The British government is automating its work. Ministers have promised to use AI to make government work more efficiently, cut costs by 15% by the end of the decade, and cut the number of people working in each department. A top cabinet minister named Pat McFadden told the BBC earlier this year that “the central civil service would and can become smaller.” He wouldn’t say by how many. It’s kind of an answer that no one in the government wants to put a number on it.
The size of the workforce in question is pretty big. The Whitehall Monitor report from the Institute for Government says that as of early 2026, the civil service employed about 520,440 people. That number had gone up a little, by about 1%, even though recruitment freezes were supposed to keep it the same. It turns out that freezes are blunt tools. People go. Roles are filled in again. They find ways to get around problems. The machinery doesn’t want to be fed. So now the government is trying something smarter: they are not only hiring fewer people, but they are also changing what those people do and giving some of it to machines.
The most well-known example so far is the reorganization of the Cabinet Office, but it won’t be the last. There are signs from ministers that a lot more than 10,000 jobs could be cut in the next few years. The Cabinet Office alone needs to save more than £110 million a year by 2028. This will be done by reorganizing, ending programs that aren’t needed, and, yes, “better use of artificial intelligence and technology.” In writing, it makes sense. This is always the case before the details come in.
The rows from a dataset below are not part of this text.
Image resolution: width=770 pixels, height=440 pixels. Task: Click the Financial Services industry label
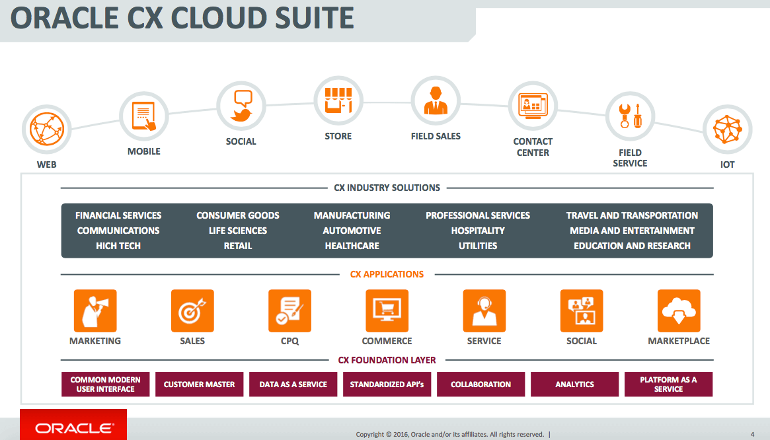click(118, 215)
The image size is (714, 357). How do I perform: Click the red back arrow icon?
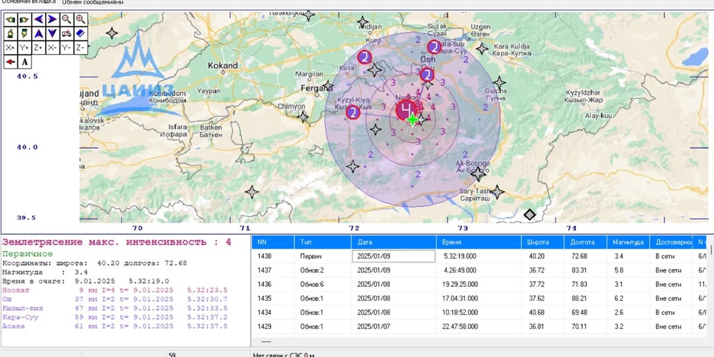click(x=11, y=61)
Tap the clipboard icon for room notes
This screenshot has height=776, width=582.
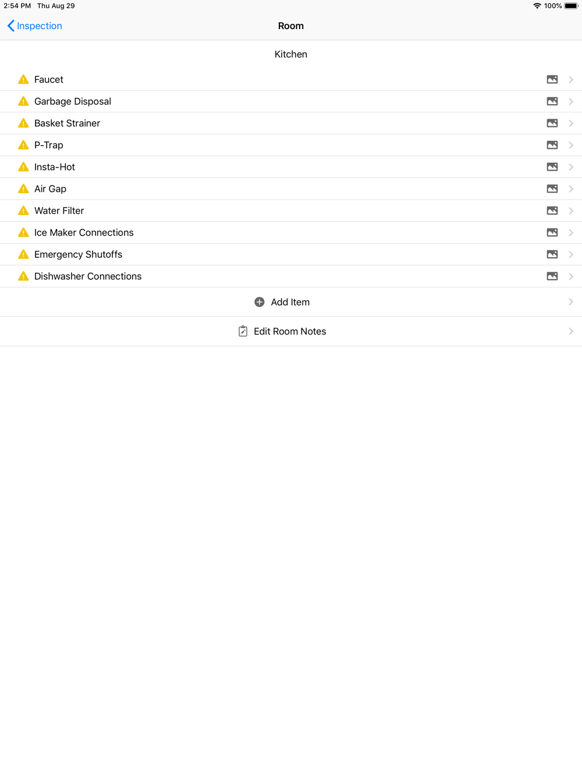click(x=243, y=331)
The difference between what people want and what they can do is what makes this moment feel truly uncertain, not just politically awkward. In the past month, Rachel Reeves said that Britain would be “the fastest adopter of AI in the G7.” HM Treasury was also looking for a Chief Technology Officer around the same time, with a salary range of £69,820 to £74,000. In one of the government’s most powerful departments, that person would shape how technology works. At that level of pay, the Treasury isn’t up against Anthropic or Google DeepMind.
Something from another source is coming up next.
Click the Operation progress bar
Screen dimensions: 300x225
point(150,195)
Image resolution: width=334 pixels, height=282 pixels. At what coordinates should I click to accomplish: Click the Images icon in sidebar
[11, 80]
It’s not even close to being able to compete with mid-level management at a high street electronics store. The absurdity was pointed out by Arthur Kay, a board member at the Royal Academy of Engineering. The Treasury pays its chief technology officer about £400 a day, but then spends up to £5,500 a day on management consultants from companies like BCG and Bain to fill in the gaps that poorly paid technologists couldn’t fill.
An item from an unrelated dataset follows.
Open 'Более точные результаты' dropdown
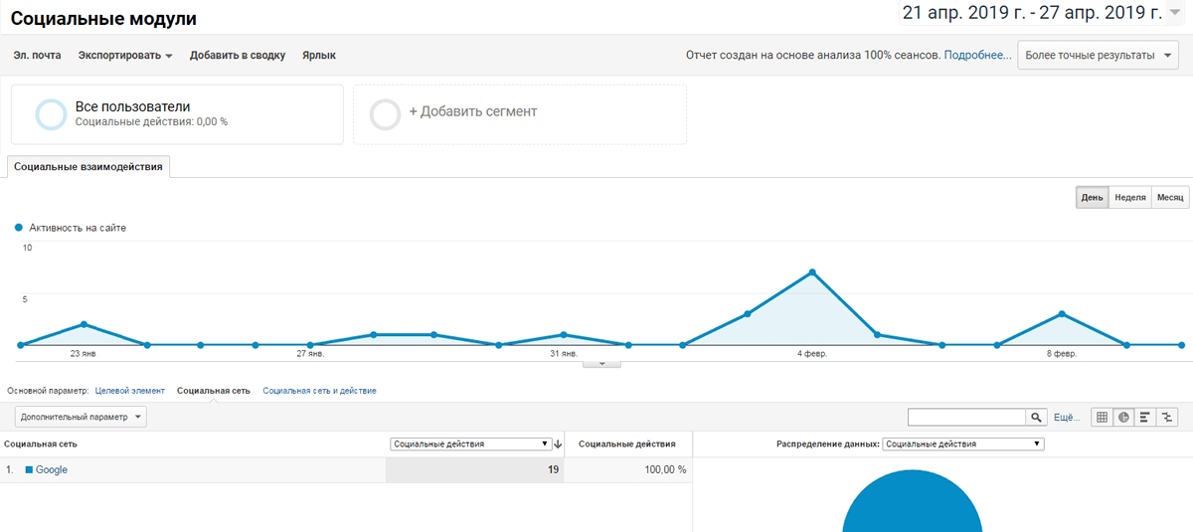 click(x=1098, y=56)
This is the real problem that lies beneath the numbers. The government is laying off workers, but they don’t have enough technical experts to build or even test the AI systems that will replace them. Every year, the government spends £26, billion on technology and data. Most of that money goes to contractors, managed service providers, and consulting firms. Nesta, a think tank for new ideas, calls this the “tenant state”—a government that pays rent to use its own systems and data. Some departments are stuck with the same suppliers. Without expensive integration work, systems can’t talk to each other. And the people who could fix this from the inside are getting paid so little that it wouldn’t even pass muster at a local bank.
The contradiction has been seen by union leaders. Mike Clancy of the Prospect union said that cutting budgets for administration may sound like an easy way to save money, but it doesn’t take into account the important jobs that those budgets do. “Reform should start with a conversation about what the government wants the civil service to do,” he stated, “not just what it wants it to cost.” It seems like the savings goals came first and the reform plan is being made to fit them, not the other way around.
At the same time, it’s still surprisingly hard to say who is actually in the office. Some departments say that the space is up to 100% occupied, but that only means that the desks are full and no one is actually there. Even though there were 571 desks for almost 3,000 employees, the Department for Energy Security and Net Zero said it was fully occupied in early 2026. You need to change what “in the office” means for the math to work. It’s a small thing, but it shows a bigger problem: the government isn’t very open about its own workforce, even though it says it will completely change that workforce with technology.
There are no good reasons to say that the civil service should stay the same forever. When it really makes public services better, automation is something that should be looked into. However, automating a system that you don’t fully understand, that is run by data you don’t own, and that is staffed by people you can’t properly pay is not modernization. It costs a lot to speed up problems that are already happening. So long as Whitehall won’t say exactly how many jobs are being cut and what will be replaced, it’s hard not to wonder if the silence is on purpose or just because no one knows the answer yet.